Medical experts and cancer patients alike hope to see new and innovative diagnostic and therapeutic approaches to the disease on the island with the inauguration of the Nicola David-Pinedo Cyprus Cancer Research Institute (CCRI) on Monday.
President Nikos Christodoulides, who attended the ceremony hailed the creation of a “pioneering research centre” in Cyprus.
“In today’s global environment, the current conditions of development and progress, it is equally important to work and promote innovation, especially when it comes to the health sector.
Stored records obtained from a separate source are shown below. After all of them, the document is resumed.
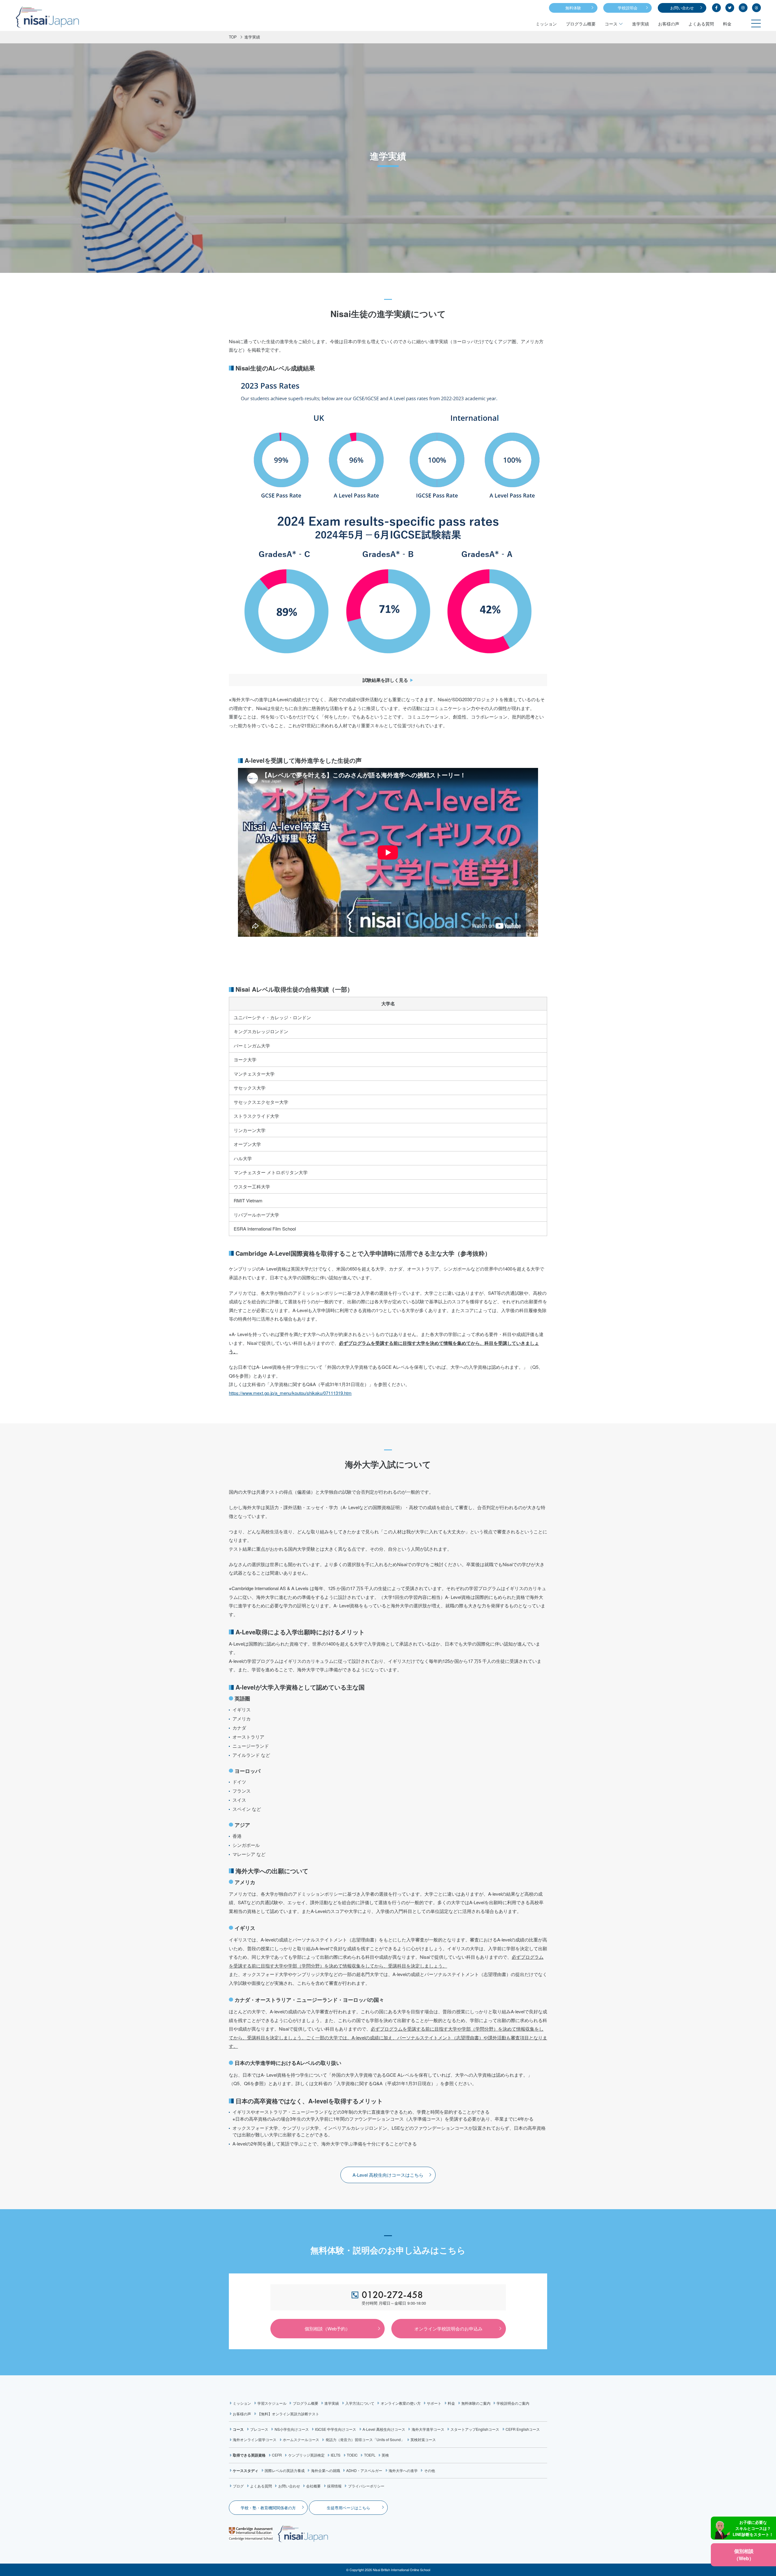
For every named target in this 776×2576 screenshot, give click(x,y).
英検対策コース (423, 2439)
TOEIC (352, 2454)
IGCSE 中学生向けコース (335, 2429)
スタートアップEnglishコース (474, 2429)
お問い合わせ (682, 8)
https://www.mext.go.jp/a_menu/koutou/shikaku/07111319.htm (290, 1393)
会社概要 (313, 2485)
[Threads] (756, 7)
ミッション (546, 24)
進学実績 (640, 24)
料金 (727, 24)
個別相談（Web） (744, 2555)
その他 (429, 2470)
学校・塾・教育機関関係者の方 (268, 2508)
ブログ (238, 2485)
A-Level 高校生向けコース (384, 2429)
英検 (385, 2454)
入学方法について (359, 2403)
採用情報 (334, 2485)
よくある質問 (701, 24)
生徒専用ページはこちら (348, 2508)
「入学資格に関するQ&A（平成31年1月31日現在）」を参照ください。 (404, 2083)
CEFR (277, 2454)
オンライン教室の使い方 (400, 2403)
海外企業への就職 (325, 2470)
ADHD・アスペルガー (364, 2470)
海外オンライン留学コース (254, 2439)
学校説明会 (627, 8)
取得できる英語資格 (249, 2455)
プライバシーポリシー (366, 2485)
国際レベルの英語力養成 (285, 2470)
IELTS (335, 2454)
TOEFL (369, 2454)
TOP (233, 37)
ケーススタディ (245, 2470)
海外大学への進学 (403, 2470)
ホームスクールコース (301, 2439)
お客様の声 (668, 24)
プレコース (259, 2429)
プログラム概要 (581, 24)
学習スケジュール (271, 2403)
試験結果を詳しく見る (385, 680)
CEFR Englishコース (523, 2429)
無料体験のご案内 (475, 2403)
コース (611, 24)
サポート (434, 2403)
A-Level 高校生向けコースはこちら (388, 2175)
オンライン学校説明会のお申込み (448, 2328)
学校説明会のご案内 (513, 2403)
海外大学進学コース (428, 2429)
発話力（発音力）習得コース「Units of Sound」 (365, 2439)
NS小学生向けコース (292, 2429)
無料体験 (573, 8)
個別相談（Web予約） (327, 2328)
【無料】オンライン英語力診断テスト (288, 2413)
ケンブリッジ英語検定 (306, 2454)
And the space we are inaugurating today responds exactly to this philosophy and serves this approach,” he said.
The new centre is situated at the west entrance of the University of Cyprus campus.
The project consortium belongs to three partners: the University of Cyprus, the Karaiskakio Foundation and the Bank of Cyprus Oncology Centre.
The Institute, he said in his speech, will be a “landmark for our country”, but also an important nucleus for the development of a national network of Research Excellence, highlighting Cyprus as a centre for cancer research and patient treatment, as well as an incubator for young scientists, creating bridges of communication and knowledge exchange with other centres abroad, while offering training opportunities.
The event was attended by the European Commissioner for Health and Food Safety, Stella Kyriakidou, the Vice-President of the European Commission for the Promotion of the European Way of Life, Margaritis Schinas, the former President of the Republic, Nicos Anastasiades, the Interior Minister, members of the David family, and representatives of foreign diplomatic missions and the local authority of Nicosia.
The building is named after Nicola David-Pinedo, daughter of the building’s donors, George and Kaiti David, who lost her battle with cancer in 2016.
“You are leaving a legacy that will promote continuous cognitive training and the search for new therapeutic approaches to cancer, for the benefit of thousands of our fellow human beings who live and struggle daily with this disease,” he said.
He said that the state, recognising the importance of the CCRI, will promote its institutional support with the aim of its better utilisation and that the most essential way of supporting the Centre will be announced in the near future in cooperation and with other national initiatives.
In his own speech, the chairman of the board of the Cyprus Cancer Research Institute, Professor Constantinos Christofides, stated that the research activity of the Centre began in 2018 in temporary laboratories at the Karaiskaki Foundation and that as of today they are moving to their new home.
He noted that the first objective of CCRI is to establish the National Cancer Research Network which will bring together all the research groups and units engaged in cancer research in the country. “The goal is for everyone to help and benefit from the synergies, he said, adding that they want all groups with them, both from the public and private sectors,” he said.
In his speech, Schinas referred to an emblematic project for Cyprus, with great importance for Europe as a whole, noting that the scourge of cancer affects everyone. In the European Union, he said, 2.7 million people are diagnosed with cancer annually, while 1.3 million people die from the disease. He also said that 40 per cent of cases can be treated through early diagnosis, but that, “unfortunately”, only 3 per cent of health spending at European level is invested in promoting prevention and promoting a healthier lifestyle and that this is something that needs to change.
He referred to the actions of the current European Commission in the health sector, and to the European Cancer Plan which aims to tackle cancer holistically in the EU and said that with the support of the Horizon Europe programme, almost €400 million was invested in actions related to cancer for the period 2021-2023.
For her part, EU Health commissioner Stella Kyriakidou, in her speech referred to the European Plan to Fight Cancer which, she noted, brings a series of pioneering actions that span the fields of prevention, early diagnosis and treatment of cancer, but also the quality-of-life people with cancer experience. She stated that the goal is for this institute to become a great bridge from Cyprus to Europe.
Meanwhile, George David, said that when they lost their daughter in 2016, they decided, in her name, to give hope to those who fight cancer every day and to create an Institute that will promote research and focus on innovation and in the fight against the different manifestations of this disease. He said that the CCRI was created with a view to pioneering, with the perspective of leading the way in finding innovative answers to the still unanswered questions of the scientific world about this disease and to provide solutions at a practical and human level.
The Rector of the University of Cyprus, Tasos Christofidis, in his own speech, said, among other things, that many of the university’s research groups are already active in cancer research and that this centre is now the connecting link between them.